- [WORK ORDER]: Starting at the line that contains "Dismiss the breaking news banner" and ending at the line that contains "Given: Click the word", the lines below are to be given again exactly, with nothing added.

- [RECORDS SUPPLIED]:
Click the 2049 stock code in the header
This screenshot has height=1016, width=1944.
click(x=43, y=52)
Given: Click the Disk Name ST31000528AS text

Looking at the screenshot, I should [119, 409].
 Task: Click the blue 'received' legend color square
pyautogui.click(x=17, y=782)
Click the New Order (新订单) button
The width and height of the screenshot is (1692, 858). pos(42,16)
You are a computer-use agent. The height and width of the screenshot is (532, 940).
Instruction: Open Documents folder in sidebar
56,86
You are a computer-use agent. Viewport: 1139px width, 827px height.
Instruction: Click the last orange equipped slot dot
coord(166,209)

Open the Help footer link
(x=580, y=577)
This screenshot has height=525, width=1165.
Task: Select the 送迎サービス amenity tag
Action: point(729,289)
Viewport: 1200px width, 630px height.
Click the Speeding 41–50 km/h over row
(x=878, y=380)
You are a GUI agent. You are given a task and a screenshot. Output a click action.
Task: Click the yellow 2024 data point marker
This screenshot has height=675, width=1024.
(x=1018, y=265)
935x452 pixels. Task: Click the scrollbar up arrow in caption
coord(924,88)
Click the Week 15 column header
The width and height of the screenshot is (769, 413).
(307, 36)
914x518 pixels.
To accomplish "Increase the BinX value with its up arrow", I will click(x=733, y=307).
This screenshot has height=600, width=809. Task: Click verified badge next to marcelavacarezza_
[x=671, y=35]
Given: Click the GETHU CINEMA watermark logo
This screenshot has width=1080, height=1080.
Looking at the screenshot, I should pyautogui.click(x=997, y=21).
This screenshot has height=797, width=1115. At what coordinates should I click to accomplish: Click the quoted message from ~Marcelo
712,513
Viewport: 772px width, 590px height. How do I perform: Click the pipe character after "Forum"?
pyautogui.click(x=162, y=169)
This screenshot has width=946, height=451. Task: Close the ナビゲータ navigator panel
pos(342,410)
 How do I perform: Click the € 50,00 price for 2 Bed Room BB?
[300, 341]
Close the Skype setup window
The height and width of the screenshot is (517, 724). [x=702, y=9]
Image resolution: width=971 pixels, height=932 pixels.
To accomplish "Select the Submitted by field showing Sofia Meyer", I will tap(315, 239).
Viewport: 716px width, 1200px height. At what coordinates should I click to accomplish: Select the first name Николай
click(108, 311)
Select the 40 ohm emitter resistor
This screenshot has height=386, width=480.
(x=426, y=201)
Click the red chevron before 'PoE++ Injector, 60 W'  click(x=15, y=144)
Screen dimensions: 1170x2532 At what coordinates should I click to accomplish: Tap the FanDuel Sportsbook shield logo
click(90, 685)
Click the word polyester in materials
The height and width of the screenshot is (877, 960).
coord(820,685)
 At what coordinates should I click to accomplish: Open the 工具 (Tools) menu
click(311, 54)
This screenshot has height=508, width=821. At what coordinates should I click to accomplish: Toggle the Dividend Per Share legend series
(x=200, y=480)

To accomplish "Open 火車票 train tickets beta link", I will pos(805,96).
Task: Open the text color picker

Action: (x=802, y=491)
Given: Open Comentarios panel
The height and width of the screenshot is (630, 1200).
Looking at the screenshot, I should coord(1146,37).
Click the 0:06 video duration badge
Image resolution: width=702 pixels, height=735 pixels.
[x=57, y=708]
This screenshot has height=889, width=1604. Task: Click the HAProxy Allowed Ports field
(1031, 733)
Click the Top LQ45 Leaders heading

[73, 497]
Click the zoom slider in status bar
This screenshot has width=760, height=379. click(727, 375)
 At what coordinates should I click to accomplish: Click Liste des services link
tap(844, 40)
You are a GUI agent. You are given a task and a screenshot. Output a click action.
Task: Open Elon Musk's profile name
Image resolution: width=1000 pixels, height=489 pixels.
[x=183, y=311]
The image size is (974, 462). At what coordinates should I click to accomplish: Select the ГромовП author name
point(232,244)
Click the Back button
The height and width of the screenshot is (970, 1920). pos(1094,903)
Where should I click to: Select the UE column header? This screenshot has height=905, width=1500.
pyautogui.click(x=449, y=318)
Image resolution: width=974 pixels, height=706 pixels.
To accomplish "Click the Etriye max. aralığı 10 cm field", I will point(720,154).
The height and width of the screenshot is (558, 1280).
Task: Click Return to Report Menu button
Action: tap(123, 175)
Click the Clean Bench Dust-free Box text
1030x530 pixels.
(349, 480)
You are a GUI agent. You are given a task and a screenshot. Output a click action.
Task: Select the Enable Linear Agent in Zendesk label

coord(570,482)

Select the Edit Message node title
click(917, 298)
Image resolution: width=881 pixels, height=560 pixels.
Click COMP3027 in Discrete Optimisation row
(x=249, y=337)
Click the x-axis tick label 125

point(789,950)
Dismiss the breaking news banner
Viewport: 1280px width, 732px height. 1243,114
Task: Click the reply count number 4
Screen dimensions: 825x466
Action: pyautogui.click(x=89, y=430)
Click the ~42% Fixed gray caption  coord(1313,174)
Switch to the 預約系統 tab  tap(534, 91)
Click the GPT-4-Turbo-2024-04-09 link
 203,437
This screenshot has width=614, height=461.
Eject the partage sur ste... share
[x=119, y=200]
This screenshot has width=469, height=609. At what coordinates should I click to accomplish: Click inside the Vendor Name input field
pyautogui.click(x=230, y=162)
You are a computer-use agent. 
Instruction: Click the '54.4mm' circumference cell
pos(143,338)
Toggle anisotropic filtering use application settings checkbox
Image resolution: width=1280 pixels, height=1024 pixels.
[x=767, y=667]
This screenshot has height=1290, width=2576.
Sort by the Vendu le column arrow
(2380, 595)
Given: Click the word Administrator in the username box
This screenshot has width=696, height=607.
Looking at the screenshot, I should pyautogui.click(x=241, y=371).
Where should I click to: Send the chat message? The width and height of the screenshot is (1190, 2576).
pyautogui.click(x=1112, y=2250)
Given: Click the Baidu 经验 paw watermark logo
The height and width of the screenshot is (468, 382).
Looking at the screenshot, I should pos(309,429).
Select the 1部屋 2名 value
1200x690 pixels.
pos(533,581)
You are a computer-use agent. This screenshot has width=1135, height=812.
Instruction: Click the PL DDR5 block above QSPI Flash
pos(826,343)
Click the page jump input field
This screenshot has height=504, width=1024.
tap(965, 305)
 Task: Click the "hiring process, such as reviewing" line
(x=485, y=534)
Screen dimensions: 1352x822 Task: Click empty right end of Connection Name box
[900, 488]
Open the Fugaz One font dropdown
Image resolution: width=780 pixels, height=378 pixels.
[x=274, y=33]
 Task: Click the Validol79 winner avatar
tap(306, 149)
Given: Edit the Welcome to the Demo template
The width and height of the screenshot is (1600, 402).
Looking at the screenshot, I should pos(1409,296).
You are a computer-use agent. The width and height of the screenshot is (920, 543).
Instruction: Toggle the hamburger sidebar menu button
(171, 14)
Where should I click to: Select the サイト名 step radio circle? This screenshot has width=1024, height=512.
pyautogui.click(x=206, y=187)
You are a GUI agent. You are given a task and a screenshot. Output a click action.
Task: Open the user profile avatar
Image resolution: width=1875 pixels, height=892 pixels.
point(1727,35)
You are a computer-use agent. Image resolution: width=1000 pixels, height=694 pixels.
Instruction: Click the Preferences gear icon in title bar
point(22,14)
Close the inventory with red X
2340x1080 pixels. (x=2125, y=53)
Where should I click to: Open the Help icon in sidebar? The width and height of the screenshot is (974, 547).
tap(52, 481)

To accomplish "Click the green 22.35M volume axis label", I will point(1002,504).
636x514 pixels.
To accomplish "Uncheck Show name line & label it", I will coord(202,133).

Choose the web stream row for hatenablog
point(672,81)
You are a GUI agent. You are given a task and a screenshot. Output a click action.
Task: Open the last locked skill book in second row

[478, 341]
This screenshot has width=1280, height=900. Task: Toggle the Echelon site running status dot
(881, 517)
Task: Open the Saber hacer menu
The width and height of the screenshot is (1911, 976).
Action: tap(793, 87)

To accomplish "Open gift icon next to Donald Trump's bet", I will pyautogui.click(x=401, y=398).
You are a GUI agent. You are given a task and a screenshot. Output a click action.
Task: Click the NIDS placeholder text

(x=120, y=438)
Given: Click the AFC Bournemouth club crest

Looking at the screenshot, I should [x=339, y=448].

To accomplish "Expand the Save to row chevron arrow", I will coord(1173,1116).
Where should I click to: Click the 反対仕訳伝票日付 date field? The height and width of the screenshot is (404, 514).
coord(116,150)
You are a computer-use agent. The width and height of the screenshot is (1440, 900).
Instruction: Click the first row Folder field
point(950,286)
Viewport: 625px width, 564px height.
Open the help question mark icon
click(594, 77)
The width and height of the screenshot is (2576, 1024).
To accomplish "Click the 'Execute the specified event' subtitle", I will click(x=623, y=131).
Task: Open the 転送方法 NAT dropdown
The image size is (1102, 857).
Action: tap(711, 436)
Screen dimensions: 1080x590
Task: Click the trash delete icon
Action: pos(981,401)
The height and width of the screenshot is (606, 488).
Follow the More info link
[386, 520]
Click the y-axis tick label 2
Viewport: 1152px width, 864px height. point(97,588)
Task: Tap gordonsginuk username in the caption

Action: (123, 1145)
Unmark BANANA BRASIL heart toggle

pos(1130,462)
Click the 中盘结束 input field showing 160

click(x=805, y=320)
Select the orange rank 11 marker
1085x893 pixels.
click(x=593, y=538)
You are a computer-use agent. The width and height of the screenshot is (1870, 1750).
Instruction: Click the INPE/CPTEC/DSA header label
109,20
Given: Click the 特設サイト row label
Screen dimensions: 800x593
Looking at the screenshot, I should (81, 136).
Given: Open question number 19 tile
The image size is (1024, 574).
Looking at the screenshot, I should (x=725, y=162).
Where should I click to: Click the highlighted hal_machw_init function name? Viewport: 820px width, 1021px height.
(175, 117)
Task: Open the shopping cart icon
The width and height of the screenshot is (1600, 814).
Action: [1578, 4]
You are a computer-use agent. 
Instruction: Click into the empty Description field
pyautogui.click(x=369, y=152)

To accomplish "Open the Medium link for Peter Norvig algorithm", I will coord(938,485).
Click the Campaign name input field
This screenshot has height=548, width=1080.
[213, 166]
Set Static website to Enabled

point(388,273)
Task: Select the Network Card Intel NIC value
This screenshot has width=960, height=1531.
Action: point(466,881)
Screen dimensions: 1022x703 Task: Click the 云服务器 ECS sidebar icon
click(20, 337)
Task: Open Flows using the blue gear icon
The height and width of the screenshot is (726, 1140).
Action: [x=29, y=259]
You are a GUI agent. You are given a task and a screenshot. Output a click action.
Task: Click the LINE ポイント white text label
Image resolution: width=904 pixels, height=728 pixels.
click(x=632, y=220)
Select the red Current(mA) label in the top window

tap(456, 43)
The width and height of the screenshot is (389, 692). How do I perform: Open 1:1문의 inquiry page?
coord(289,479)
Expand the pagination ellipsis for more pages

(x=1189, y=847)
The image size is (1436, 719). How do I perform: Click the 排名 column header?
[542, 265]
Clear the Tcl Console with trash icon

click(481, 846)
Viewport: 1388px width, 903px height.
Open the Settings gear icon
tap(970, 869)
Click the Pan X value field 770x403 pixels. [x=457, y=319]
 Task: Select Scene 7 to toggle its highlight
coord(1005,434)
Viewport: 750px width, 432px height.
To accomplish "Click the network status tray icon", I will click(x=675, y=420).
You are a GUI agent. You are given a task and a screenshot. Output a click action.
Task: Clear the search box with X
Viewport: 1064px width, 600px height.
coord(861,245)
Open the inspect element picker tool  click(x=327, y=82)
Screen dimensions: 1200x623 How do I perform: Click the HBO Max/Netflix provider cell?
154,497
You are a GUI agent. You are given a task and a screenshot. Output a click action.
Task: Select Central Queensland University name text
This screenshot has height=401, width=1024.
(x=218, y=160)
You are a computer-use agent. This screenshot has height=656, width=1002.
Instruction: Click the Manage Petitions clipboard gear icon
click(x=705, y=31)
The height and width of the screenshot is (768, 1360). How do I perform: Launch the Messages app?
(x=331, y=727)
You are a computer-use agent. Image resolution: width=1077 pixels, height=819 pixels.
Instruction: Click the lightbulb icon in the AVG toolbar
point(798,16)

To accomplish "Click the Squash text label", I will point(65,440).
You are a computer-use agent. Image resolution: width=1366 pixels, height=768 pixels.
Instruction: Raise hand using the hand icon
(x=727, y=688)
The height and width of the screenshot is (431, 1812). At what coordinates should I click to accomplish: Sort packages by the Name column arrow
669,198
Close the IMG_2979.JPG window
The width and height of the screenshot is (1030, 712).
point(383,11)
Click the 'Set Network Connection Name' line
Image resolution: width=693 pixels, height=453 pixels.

- [EXERCISE OUTPUT]:
Dismiss the breaking news banner
Viewport: 1280px width, 732px height. 1243,114
Task: Click the reply count number 4
Screen dimensions: 825x466
Action: pyautogui.click(x=89, y=430)
Click the ~42% Fixed gray caption  coord(1313,174)
Switch to the 預約系統 tab  tap(534, 91)
Click the GPT-4-Turbo-2024-04-09 link
 203,437
This screenshot has width=614, height=461.
Eject the partage sur ste... share
[x=119, y=200]
This screenshot has width=469, height=609. At what coordinates should I click to accomplish: Click inside the Vendor Name input field
pyautogui.click(x=230, y=162)
You are a computer-use agent. 
Instruction: Click the '54.4mm' circumference cell
pos(143,338)
Toggle anisotropic filtering use application settings checkbox
Image resolution: width=1280 pixels, height=1024 pixels.
[x=767, y=667]
This screenshot has height=1290, width=2576.
Sort by the Vendu le column arrow
(2380, 595)
Given: Click the word Administrator in the username box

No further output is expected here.